L’anesthésie-réanimation est un formidable métier qui ne peut se faire qu’avec passion. Son exercice nécessite abnégation et sacrifices multiples pour l’une des causes les plus nobles de cette planète : soulager les douleurs, tenter de redonner la vie dans des situations parfois désespérées, mais aussi accompagner nos patients jusqu’au seuil de la mort. Est-ce moi qui ai choisi cette vocation ou l’inverse ? Cette question m’est souvent posée mais je n’ai pas encore trouvé la réponse. La médecine est pour moi une compagne très proche qui m’aura suivi toute une vie, je remarque ses défauts et l’égratigne volontiers pour tenter de la remettre sur le droit chemin, car, bien trop souvent, jouant de sa notoriété, elle a tendance à s’égarer dans des objectifs pas toujours très nobles. Elle aurait tout à gagner à se rapprocher d’autres thérapeutiques ancestrales plus holistiques qui prennent en compte le patient dans sa globalité et qui considèrent la mort comme une étape normale de la vie, et non comme un échec. Il y a beaucoup de travail à faire et beaucoup d’informations à donner sur l’approche de la mort (encore grandement taboue), les soins palliatifs ou encore les effets bénéfiques de la spiritualité, qui ne sont toujours pas enseignés en France alors qu’il existe aux États-Unis des chaires de médecine spirituelle dans presque toutes les universités de médecine.

La médecine devrait également se détacher des contingences matérielles où s’engouffrent les technocrates à grand renfort de paperasses, se libérer de l’emprise des lobbies des laboratoires pharmaceutiques uniquement axés sur le profit. Être plus humain et moins comptable, voilà le véritable défi en matière de santé. En voulant renforcer le pouvoir administratif des établissements de santé, nos politiques actuels privilégient au contraire la gestion au détriment des soins et de la sécurité des malades. À ce propos, pourquoi faudrait-il que les comptes de la Sécurité sociale soient équilibrés ? De toute évidence, l’augmentation de l’espérance de vie et l’amélioration des technologies médicales rendent cet objectif totalement irréalisable ! Alors, dans ces conditions, pourquoi ne pas accepter une fois pour toutes un déficit financier quasi obligatoire, comme c’est déjà le cas pour l’armée ou l’éducation nationale ? La santé n’est-elle pas ce qui existe de plus précieux pour n’importe quel habitant de cette planète ? Quel premier vœu formule-t-on au seuil d’une nouvelle année si ce n’est une « bonne santé » ?

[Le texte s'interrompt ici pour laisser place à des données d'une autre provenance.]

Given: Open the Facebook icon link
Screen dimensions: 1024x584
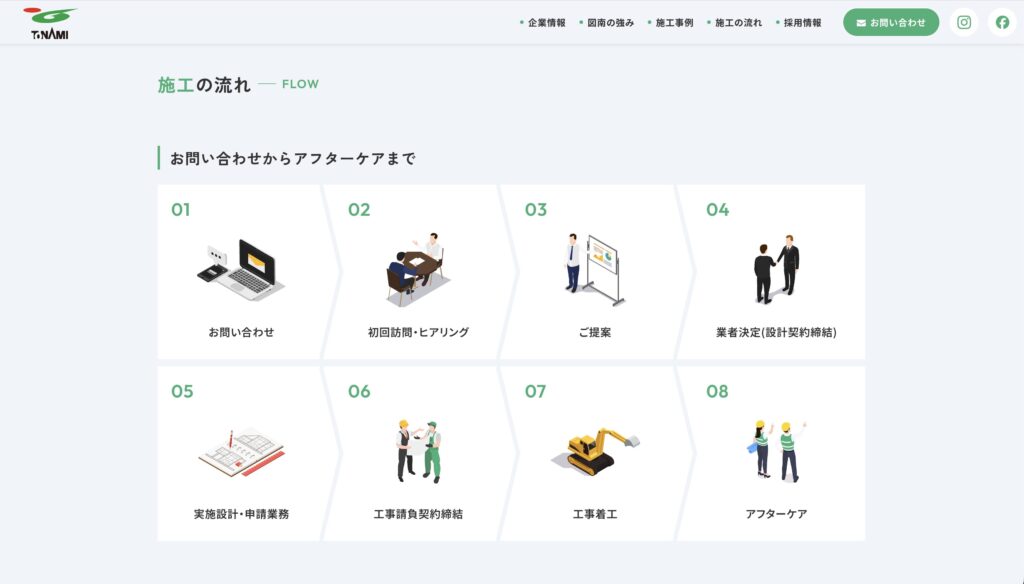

Par le biais des histoires racontées dans ce livre, on aura mieux entrevu ce que sont les « coulisses » de la médecine occidentale (et en particulier celles de ma spécialité), ses travers, ses lacunes et ses faiblesses, mais on aura également compris que pour être un bon thérapeute il faut surtout et avant tout connaître et aimer les gens.